I need to use DeltaLog class in the code to get the AddFiles dataset. I have to keep the implemented code in a repo and run it in databricks cluster.
Some docs say to use org.apache.spark.sql.delta.DeltaLog class, but it seems databricks gets rid of it in runtime and i have NoClassDefFoundError: org/apache/spark/sql/delta/DeltaLog$ when run on cluster using
val files = org.apache.spark.sql.delta.DeltaLog.forTable(spark, path(db, table))
.unsafeVolatileSnapshot
.allFiles
as i use Provided config for "io.delta" %% "delta-core" dependency, when i try running without Provided, have the exception IllegalArgumentException: requirement failed: Config entry spark.databricks.delta.timeTravel.resolveOnIdentifier.enabled already registered!

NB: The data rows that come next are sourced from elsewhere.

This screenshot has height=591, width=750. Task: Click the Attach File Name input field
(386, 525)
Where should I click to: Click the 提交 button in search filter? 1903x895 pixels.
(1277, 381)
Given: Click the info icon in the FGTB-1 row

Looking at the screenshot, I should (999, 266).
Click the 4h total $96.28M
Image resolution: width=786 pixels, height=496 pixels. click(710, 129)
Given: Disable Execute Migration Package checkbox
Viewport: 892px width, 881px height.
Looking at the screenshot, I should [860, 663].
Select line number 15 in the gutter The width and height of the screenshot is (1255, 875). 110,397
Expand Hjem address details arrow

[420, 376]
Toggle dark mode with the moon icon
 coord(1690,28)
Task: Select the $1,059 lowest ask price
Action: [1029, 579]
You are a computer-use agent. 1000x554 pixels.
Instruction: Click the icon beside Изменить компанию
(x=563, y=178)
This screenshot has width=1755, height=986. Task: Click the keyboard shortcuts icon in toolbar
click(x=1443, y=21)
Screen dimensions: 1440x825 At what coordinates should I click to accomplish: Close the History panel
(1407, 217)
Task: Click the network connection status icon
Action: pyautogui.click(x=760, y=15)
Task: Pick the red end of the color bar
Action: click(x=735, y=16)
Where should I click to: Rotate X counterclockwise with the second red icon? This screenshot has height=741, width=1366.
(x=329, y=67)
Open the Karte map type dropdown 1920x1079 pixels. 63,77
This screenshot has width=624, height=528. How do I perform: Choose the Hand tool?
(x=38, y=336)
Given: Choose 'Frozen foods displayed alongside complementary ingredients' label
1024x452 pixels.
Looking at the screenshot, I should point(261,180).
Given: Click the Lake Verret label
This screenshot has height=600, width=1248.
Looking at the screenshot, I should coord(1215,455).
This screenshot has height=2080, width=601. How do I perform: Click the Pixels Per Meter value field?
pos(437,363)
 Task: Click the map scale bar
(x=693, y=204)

databricks https://kb.databricks.com/en_US/sql/find-size-of-table say to use com.databricks.sql.transaction.tahoe.DeltaLog but this class is outside the io.delta package which is the cause of the compilation issue. I even can't define the jar(source of com.databricks.sql.transaction.tahoe.DeltaLog) to import it explicitly into my build. this code works in the cluster
val deltaTable = DeltaTable.forPath(spark, path)
deltaTable.getClass.getMethod("deltaLog").invoke(deltaTable)
.asInstanceOf[com.databricks.sql.transaction.tahoe.DeltaLog]
.snapshot
.allFiles
but as i said i can't keep it in my code because of compilation issue
How can I use DeltaLog in my code and have the possibility to run this code on a cluster?